Moscow: Russian mercenary chief Yevgeny Prigozhin flew to Belarus from Russia on Tuesday after a mutiny that has dealt the biggest blow to President Vladimir Putin’s authority since he came to power more than 23 years ago.
Vladimir Putin initially vowed to crush the mutiny, comparing it to the war-time turmoil that ushered in the revolution of 1917 and then a civil war, but hours later a deal was clinched to allow Yevgeny Prigozhin and some of his fighters to go to Belarus.
Yevgeny Prigozhin, a 62-year-old former petty thief who rose to become Russia’s most powerful mercenary, was last seen in public when he left the southern Russian city of Rostov on Saturday, shaking hands and quipping that he had “cheered up” people.
Flightradar24 showed an Embraer Legacy 600 business jet appeared in Rostov region at 0232 GMT and began a descent at 0420 GMT near Minsk.
The identification codes of the aircraft matched those of a jet linked by the United States to Autolex Transport, which is linked to Prigozhin by the US Office of Foreign Assets Control that enforces sanctions.
“I see Prigozhin is already flying in on this plane,” President Alexander Lukashenko was quoted as saying by state news agency BELTA. “Yes, indeed, he is in Belarus today.”
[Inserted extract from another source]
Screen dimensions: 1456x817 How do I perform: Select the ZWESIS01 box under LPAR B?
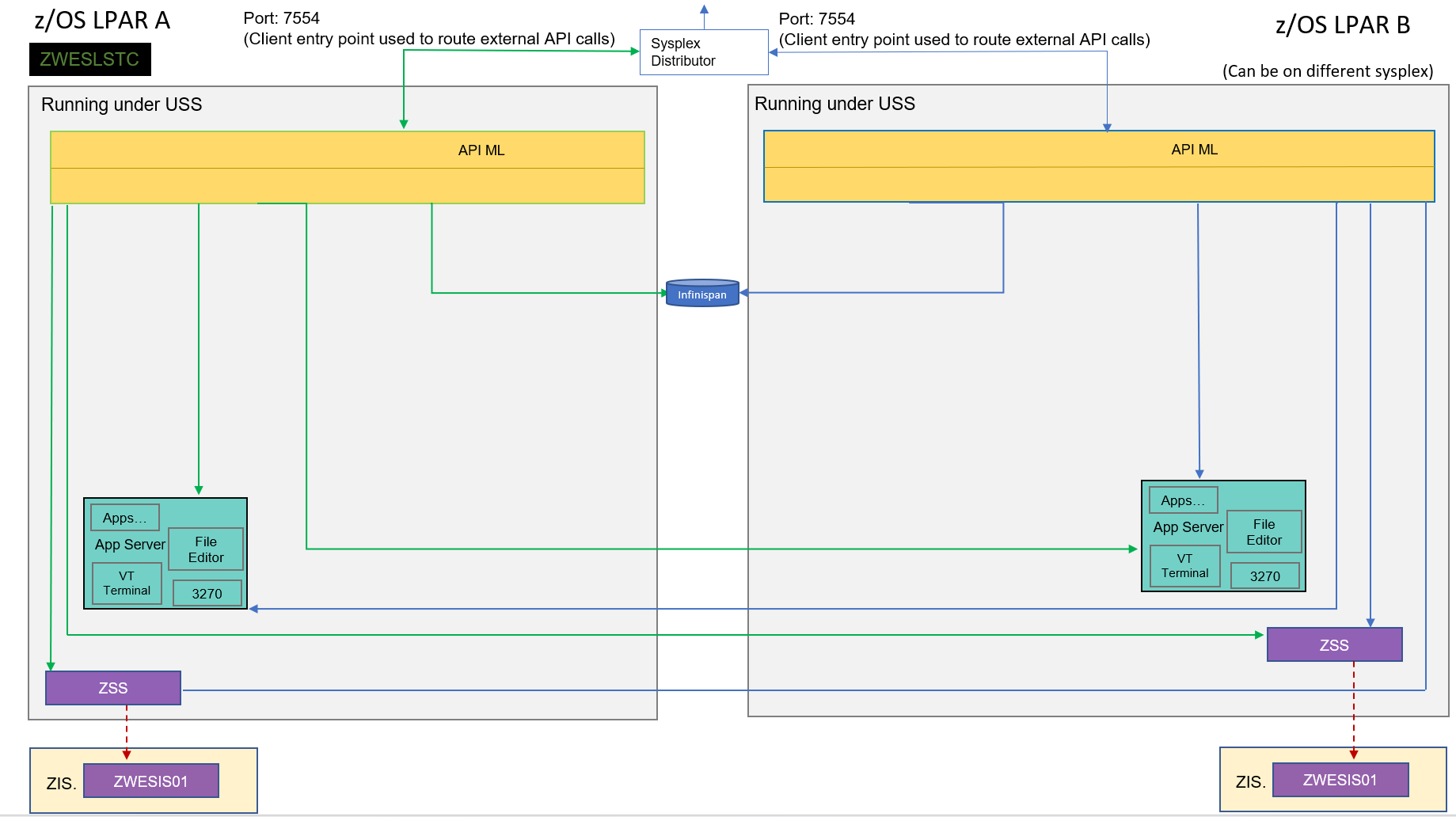pyautogui.click(x=1340, y=779)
Under a deal mediated by President Lukashenko on Saturday to halt a mutiny by Prigozhin’s mercenary fighters, Prigozhin was meant to move to Belarus.
In an address to the nation late on Monday, Vladimir Putin said the leaders of what he called the “armed mutiny” had betrayed Russia and the Russian people but thanked the army, law enforcement and special services for resisting the mutineers.
The 70-year-old Kremlin chief paid tribute to pilots killed during the mutiny and said he had ordered Russian forces to avoid further bloodshed, thanking those mercenaries in Wagner who stepped back from the brink of “armed rebellion” and bloodshed on Saturday.
Prigozhin’s “march for justice”, which he said was aimed at settling scores with Putin’s military top brass whom he cast as treasonous and corrupt, has raised the prospect of turmoil in Russia while undermining President Putin’s reputation as unchallenged leader.